The call to _generateWriterFunc() creates a new function named ("write"+"Short") in the library. The only reason I had to implement UTF a bit 'special' is that the length of the UTF is not known in advance, so the reader cannot know if it can read the entire string until it has read the string length.

RMI

I won't go into the details about RMI implementation details of the library. But to give a brief overview, in order to perform a remote method invocation, a few things are needed.

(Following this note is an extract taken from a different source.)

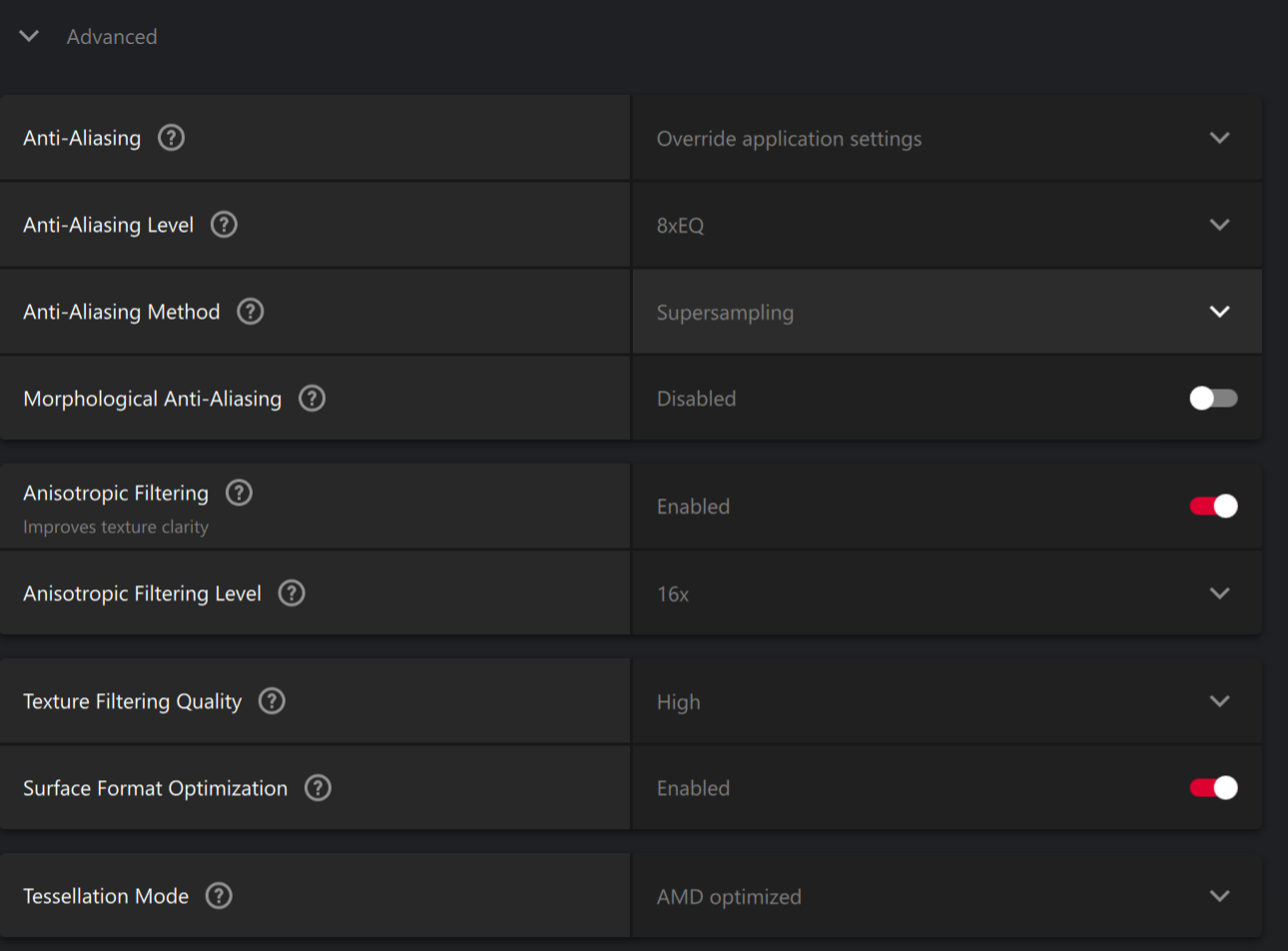Viewport: 1288px width, 951px height.
Task: Enable the Morphological Anti-Aliasing toggle
Action: (x=1213, y=399)
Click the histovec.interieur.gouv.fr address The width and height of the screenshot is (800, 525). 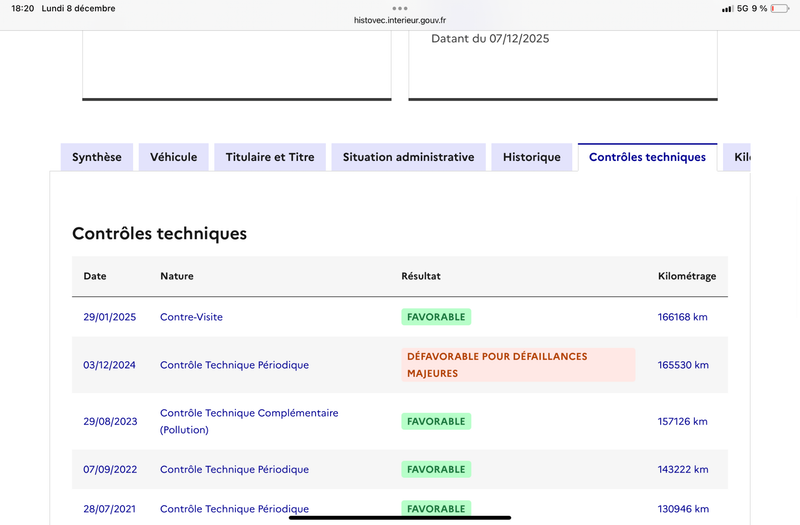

• Host and port, which Nmap provides.
• Object id: a unique identifier for the object with which you are trying to communicate. The Registry-object has id 0
• Hash code for the remote class of the object you are trying to invoke a method on. The hash for the Registry, (sun.rmi.registry.RegistryImpl_Stub) is 0x44154dc9d4e63bdf
• Operation id: a numeric identifier of what method you are trying to invoke. The Registry has the following methods which will be used: list()=0, lookup(String)=2
• Optional: any arguments which are needed by the method

These values can be located inside the class-files for any Remote class. The RMIRegistry is implemented in OO-fashion inside my RMI library, and looks like this:
---
-- Registry
-- Class to represent the RMI Registry.
--@usage:
-- registry = rmi.Registry:new()
-- status, data = registry:list()
Registry ={
new = function (self,host, port)
local o ={} -- create object
setmetatable(o, self)
self.__index = self -- DIY inheritance
-- Hash code for sun.rmi.registry.RegistryImpl_Stub, which we are invoking :
-- hex: 0x44154dc9d4e63bdf , dec: 4905912898345647071
self.hash = '44154dc9d4e63bdf'
-- RmiRegistry object id is 0
self.objId = 0
o.host = host
o.port = port
return o
end
}
-- Connect to the remote registry.
--@return status
--@return error message
function Registry:_handshake()
local out = RmiDataStream:new()
local status, err = out:connect(self.host,self.port)

if not status then
return doh("Registry connection failed: %s", tostring(err))
end
dbg("Registry connection OK "..tostring(out.bsocket) )
self.out = out
return true
end
---
-- List the named objects in the remote RMI registry
--@return status
--@return a table of strings , or error message
function Registry:list()
if not self:_handshake() then
return doh("Handshake failed")
end
-- Method list() is op number 1
return self.out:invoke(self.objId, self.hash,1)
end
---
-- Perform a lookup on an object in the Registry,
-- takes the name which is bound in the registry
-- as argument
--@return status
--@return JavaClass-object
function Registry:lookup(name)
self:_handshake()
-- Method lookup() is op number 2
-- Takes a string as arguments
local a = Arguments:new()
a:addString(name)
return self.out:invoke(self.objId, self.hash,2, a)
end


The actual NSE-script uses the library like this:

local registry= rmi.Registry:new( host.ip, port.number)
local status, j_array = registry:list()

If all goes well, the variable j_array will contain a list of strings, where each string is the name of an object in the registry. It then loops over the names and queries additional info about each of them:
-- We expect an array of strings to be the return data
local data = j_array:getValues()
for i,name in ipairs( data ) do
--print(data)
table.insert(output, name)
dbg("Querying object %s", name)
local status, j_object= registry:lookup(name)
if status then
table.insert(output, j_object:toTable())
end
end

Testing

To write NSE scripts yourself, just place the scripts (or symlinks to them) into your nmap home scripts-dir, any libraries in the nselib/-dir, and run:
nmap --script "rmi-dumpregistry.nse" -p 1098

In order to perform some real live testing, you can use Nmap's built in functionality to randomly scan internet hosts with the -iR switch. The following command will randomly scan ten thousand addresses on port 1098 and port 1099, and if they are found to be open, the rmi-registry dumper will be executed:
nmap --script rmi-dumpregistry.nse -p 1098,1099 -iR 10000

As I was testing this on the internet, I noticed two things. The first being that the probably most common usage for RMI is JMX. JMX is Java Management eXtensions, basically it is what I mentioned above: a java object which can be used to monitor and modify a java application. These objects are typically named "jmxconsole", and if you locate such an object it is possible to perform bruteforce password guessing against it. This is not implemented in Lua, but is very simple to write in native Java. Anyone with a valid username/password can then use jconsole to connect to a jmx service.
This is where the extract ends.